The senses both of mind and body are tender, all callousness impairs them. The slaves of machinery, with their real-politik and subserviency to fact, are in all countries striving to stifle liberty, poetry, joy. But kindness is stronger than discipline and courtesy more victorious than munitions.

Since I wrote this a pamphlet[1] has been published with extracts from Julian Grenfell's letters; these strengthen and endorse the impression received from his poem. He was a born fighter: there is a wonderful description of a boxing match he had with a champion at Johannesburg, too long to quote here but very worth reading. After he had been knocked down three times he remarks that his "head was clearing." Yet he can also write:

"I hate material books, centred on whether people are successful. I like books about artists and philosophers and dreamers, anybody who is just a little bit off his dot."

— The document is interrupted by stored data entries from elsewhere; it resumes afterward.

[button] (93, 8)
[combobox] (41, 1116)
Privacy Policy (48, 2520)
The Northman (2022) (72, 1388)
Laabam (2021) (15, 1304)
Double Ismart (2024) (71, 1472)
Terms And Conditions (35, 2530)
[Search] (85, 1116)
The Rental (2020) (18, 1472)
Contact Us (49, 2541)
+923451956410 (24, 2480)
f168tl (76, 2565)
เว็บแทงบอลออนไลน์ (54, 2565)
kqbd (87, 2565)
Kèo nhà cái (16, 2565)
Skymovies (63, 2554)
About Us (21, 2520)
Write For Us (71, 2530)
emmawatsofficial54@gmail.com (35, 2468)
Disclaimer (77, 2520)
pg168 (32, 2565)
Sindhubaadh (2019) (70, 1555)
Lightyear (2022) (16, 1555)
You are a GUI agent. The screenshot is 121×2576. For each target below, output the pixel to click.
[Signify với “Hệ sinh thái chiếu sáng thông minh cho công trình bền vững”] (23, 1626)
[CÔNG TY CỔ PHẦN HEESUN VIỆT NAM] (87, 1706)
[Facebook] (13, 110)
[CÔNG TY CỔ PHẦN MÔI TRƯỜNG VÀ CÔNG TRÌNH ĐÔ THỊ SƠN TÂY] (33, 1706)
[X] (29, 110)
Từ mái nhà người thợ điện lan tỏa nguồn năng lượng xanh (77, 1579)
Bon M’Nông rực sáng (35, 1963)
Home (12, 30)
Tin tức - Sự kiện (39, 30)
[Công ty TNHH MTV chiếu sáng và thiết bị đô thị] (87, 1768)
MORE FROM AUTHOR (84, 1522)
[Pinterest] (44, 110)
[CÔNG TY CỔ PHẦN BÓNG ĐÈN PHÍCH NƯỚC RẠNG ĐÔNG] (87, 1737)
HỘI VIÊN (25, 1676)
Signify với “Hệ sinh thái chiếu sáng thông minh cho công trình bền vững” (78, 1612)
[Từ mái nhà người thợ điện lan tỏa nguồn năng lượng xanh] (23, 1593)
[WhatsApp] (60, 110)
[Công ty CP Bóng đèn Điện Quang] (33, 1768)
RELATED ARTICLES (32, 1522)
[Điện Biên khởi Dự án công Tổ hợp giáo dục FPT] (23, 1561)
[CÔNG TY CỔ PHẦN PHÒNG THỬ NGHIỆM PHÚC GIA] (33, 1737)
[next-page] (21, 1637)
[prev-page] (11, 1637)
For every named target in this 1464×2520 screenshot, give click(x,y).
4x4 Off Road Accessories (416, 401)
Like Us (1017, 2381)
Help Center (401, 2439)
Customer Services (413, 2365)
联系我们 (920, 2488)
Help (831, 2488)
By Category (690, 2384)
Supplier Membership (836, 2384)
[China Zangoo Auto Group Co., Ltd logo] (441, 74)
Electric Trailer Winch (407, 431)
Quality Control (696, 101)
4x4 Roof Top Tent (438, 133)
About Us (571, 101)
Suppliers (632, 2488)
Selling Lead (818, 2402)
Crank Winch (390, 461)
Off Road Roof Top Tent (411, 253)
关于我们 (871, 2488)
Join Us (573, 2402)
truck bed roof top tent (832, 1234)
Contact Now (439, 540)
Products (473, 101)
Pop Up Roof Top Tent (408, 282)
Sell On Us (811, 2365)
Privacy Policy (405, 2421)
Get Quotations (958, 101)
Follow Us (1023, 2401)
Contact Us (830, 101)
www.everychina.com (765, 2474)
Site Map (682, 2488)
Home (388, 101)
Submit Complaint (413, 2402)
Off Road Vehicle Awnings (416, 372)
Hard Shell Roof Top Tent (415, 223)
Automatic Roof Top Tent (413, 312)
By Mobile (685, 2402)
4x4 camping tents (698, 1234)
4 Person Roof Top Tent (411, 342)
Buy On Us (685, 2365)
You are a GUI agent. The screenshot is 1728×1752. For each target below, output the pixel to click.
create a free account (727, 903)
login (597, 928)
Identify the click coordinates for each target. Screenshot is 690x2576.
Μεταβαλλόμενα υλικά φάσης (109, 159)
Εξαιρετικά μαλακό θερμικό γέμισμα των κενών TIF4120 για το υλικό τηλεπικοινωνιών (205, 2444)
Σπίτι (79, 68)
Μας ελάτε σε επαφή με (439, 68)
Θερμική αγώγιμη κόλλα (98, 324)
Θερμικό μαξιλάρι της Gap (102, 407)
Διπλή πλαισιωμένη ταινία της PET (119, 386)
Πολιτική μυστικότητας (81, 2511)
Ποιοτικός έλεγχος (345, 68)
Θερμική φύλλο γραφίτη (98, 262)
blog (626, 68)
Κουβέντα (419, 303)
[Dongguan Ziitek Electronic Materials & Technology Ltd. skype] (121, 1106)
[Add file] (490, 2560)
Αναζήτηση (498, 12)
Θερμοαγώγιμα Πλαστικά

Success in this present world is a little incompatible with real success; one is a trifle beside the mark of the other even when they seem to coincide.

"I longed to be able to say that I liked it, after all that one has heard of being under fire for the first time. But it is beastly. I pretended to myself for a bit that I liked it, but it was no good; it only made me careless and unwatchful and self-absorbed; but when one acknowledged to oneself that it was beastly, one became all right again and cool."

So his head began to clear again just in time.

  1. Julian Grenfell: A Memoir. By Viola Meynell. Burns & Oates. 1s.